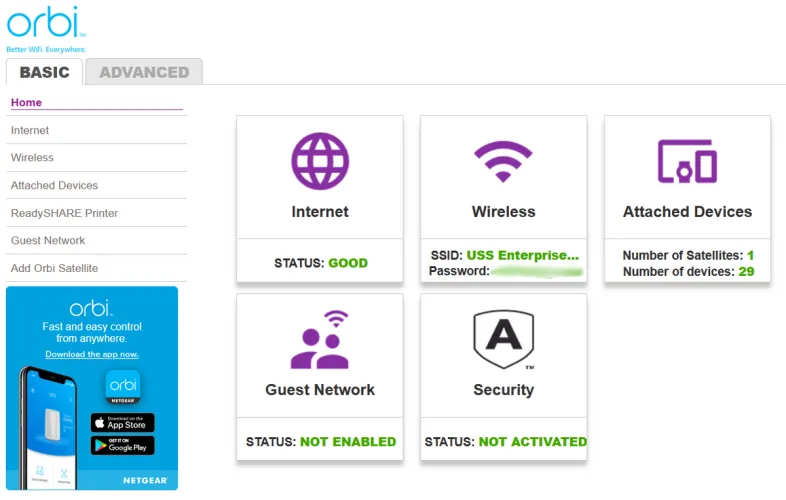This screenshot has width=786, height=500.
Task: Click the Wireless WiFi signal icon
Action: tap(503, 162)
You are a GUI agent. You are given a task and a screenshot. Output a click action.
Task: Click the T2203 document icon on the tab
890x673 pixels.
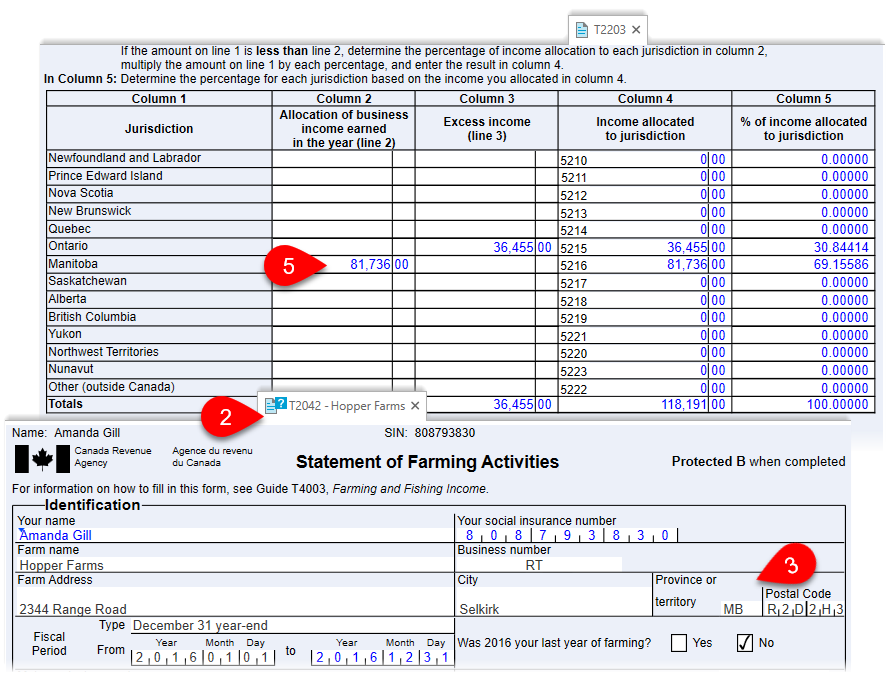[x=582, y=30]
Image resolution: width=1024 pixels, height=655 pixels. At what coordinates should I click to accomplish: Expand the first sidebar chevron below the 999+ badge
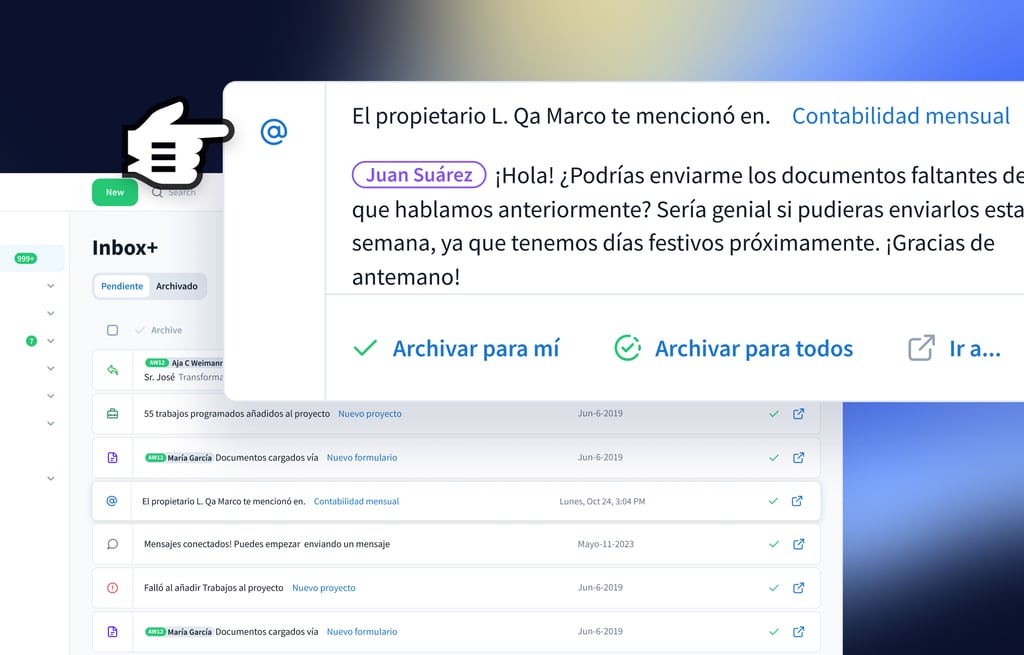[50, 286]
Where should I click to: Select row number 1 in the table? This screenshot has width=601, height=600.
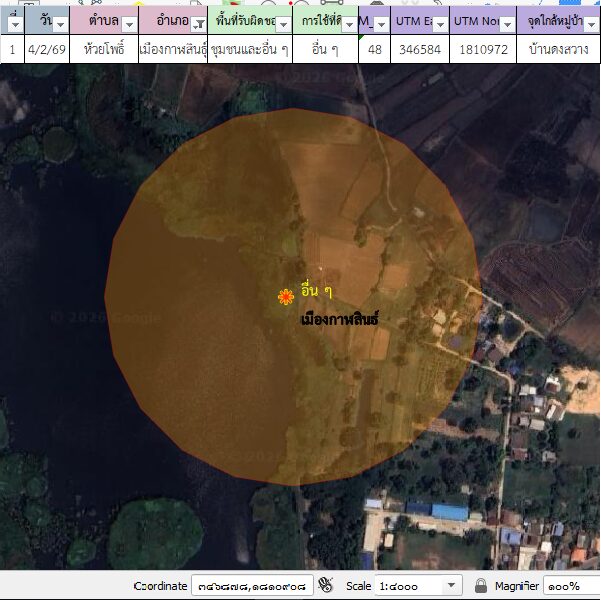point(12,48)
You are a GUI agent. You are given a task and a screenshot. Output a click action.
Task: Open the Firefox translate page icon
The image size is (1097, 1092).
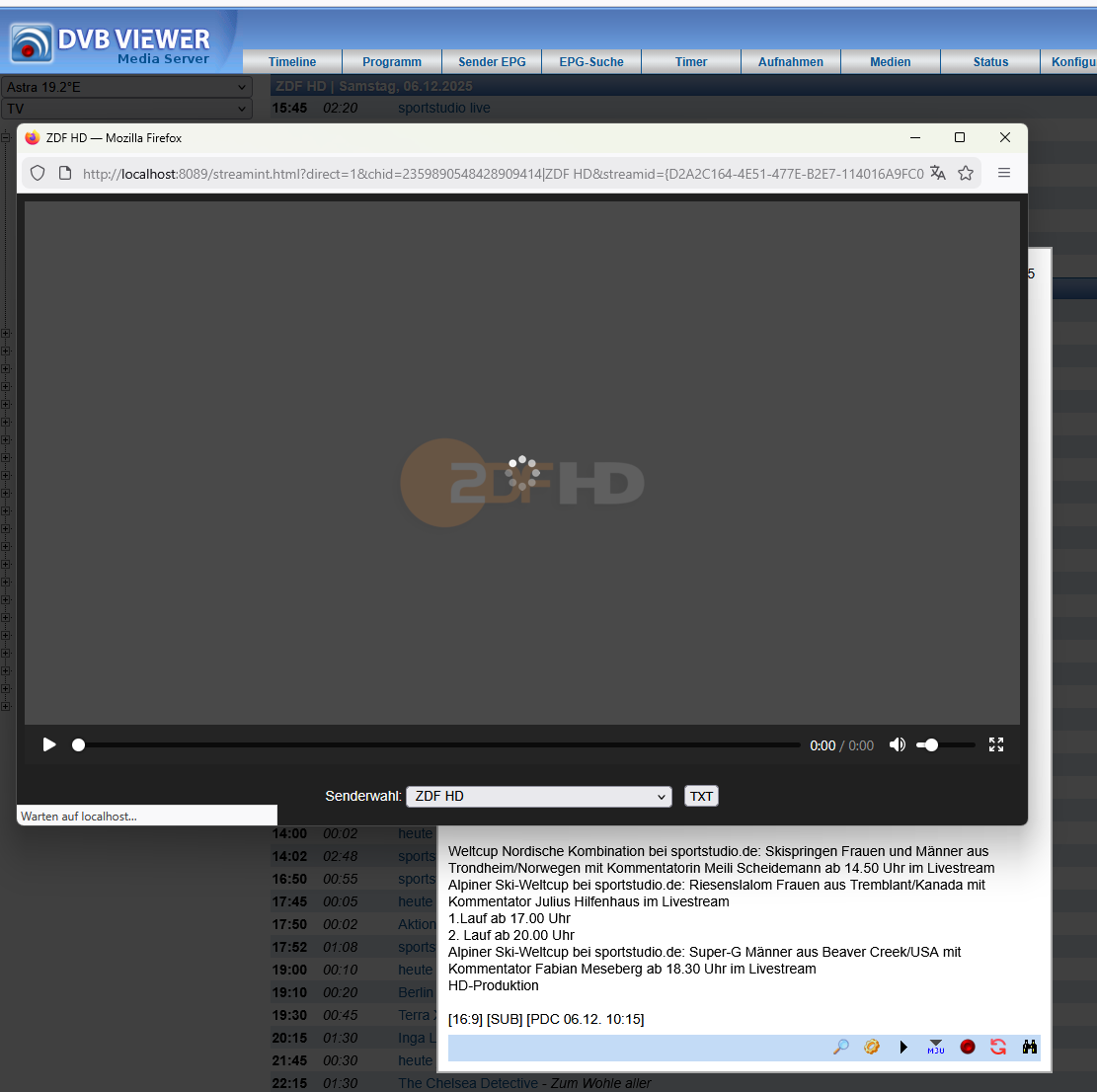938,173
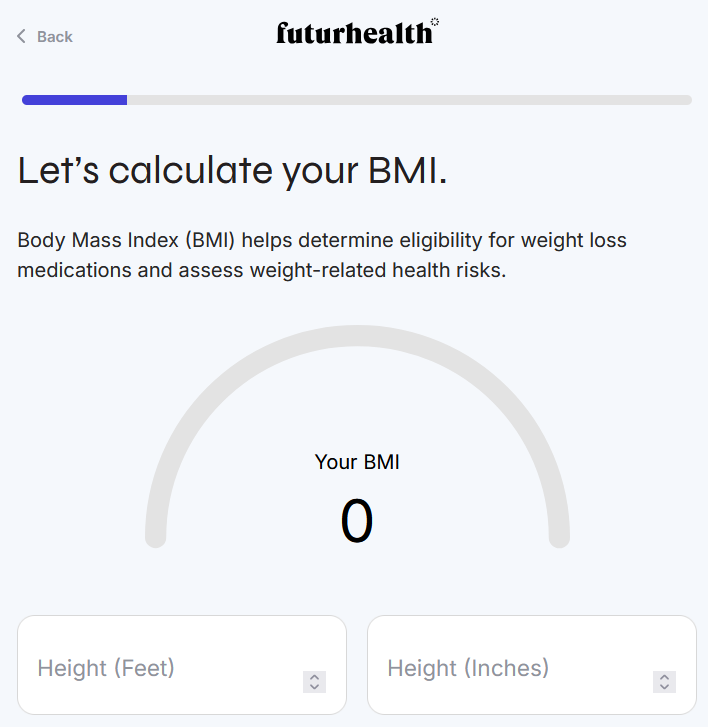This screenshot has width=708, height=727.
Task: Click the BMI description paragraph
Action: click(x=322, y=256)
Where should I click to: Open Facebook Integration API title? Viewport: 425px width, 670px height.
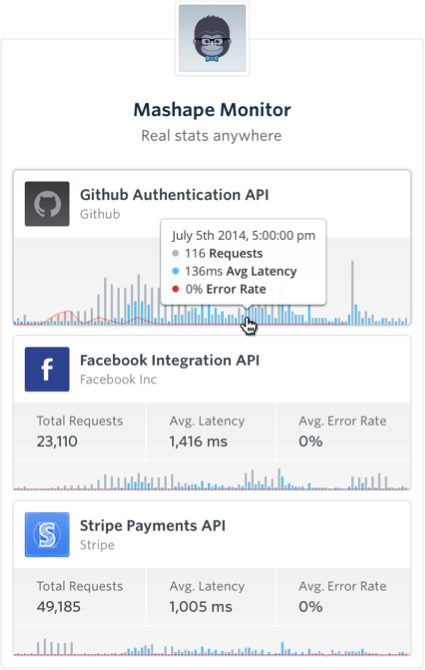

▶ **Task directions**
Among the records above, find the lines that contain "Open" and copy every one.

▶ **Exercise result**
Task: Open the Firefox translate page icon
Where should I click to: Open Facebook Integration API title? Viewport: 425px width, 670px height.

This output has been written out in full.